▶ What this exercise asks
[a] In the passage about the MedWatcher app, what release date did some sources project for it?
[b] Carry on the passage about the MedWatcher app from the point where it stops.

Drug safety surveillance (more formally, pharmacovigilence) is a serious and complex issue. Once a drug is FDA-approved and on the market, it needs to be constantly monitored for long/short-term side effects. That process is currently rigid: once observed conclusively, these effects are reported by providers to relevant authorities and disseminated back to all medical community (after some lag time) through literature or subscribed updates.
MedWatcher is a mobile application trying to streamline this process, and increase public (patient) participation in pharmacovigilence. FYI- it’s not out yet (some sources projected Aug 2010 release, but I couldn’t find it in iTunes), so all that is known is intended functionality.
The application will serve two major purposes. First, users can receive drug-related alerts through it, based on FDA MedWatch and less-formal sources (news, media etc.). FDA MedWatch may be a treasure-trove of information, but it’s not easy to use. You can subscribe to an RSS feed, get email or text messages about all drug-related warnings. With tens of thousands of drugs on the market, that is like drinking from a fire hose.
If you are a patient worried about your cholesterol-lowering Zocor or a cardiologist who wants to stay informed about statins in general, there needs to be a way to subscribe to only what you care about. I’m hoping that MedWatcher leverages a comprehensive drug-database like FDB, Medi-Span, Red Book etc. to lets users do exactly that.

▶ Given material
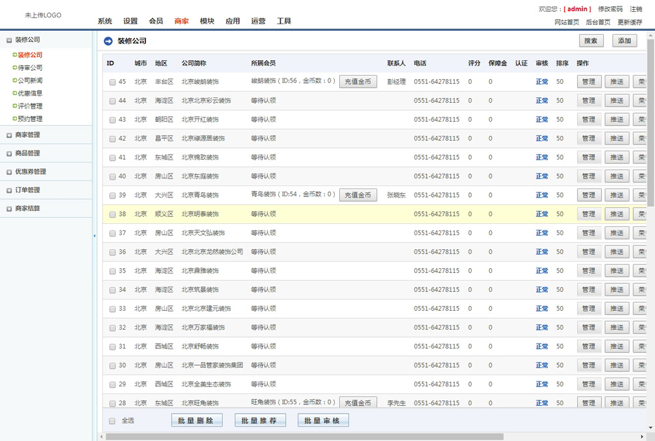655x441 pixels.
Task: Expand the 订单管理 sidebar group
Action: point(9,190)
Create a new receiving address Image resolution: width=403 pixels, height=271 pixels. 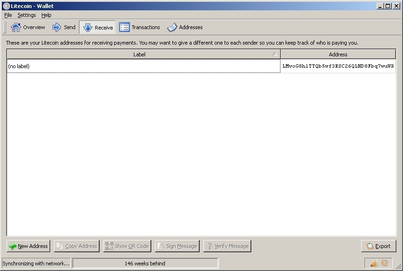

▶ Numbered responses
[a] August 2010.

[b]
The second major functionality is for users (both patients and provider) to submit side-effects through a lean process. They mention that serious side-effects will ‘automatically’ be submitted to FDA (rest probably become discussion topics on MedWatcher itself). The current FDA MedWatch online reporting process is cumbersome and a bit disconnected (who remembers to submit voluntary information after they have seen/experienced a side-effect?). Having a user-friendly mobile application form would solve some of that.
I think the direct patient engagement is very promising in this niche space. The concept may run the risk of becoming yelp for drugs, but even yelp reviews hold useful information once you figure out how to get rid of the noise. By opening direct communication channel with patients, it has the potential to provide the same disintermediation that TrialX provides for clinical trials.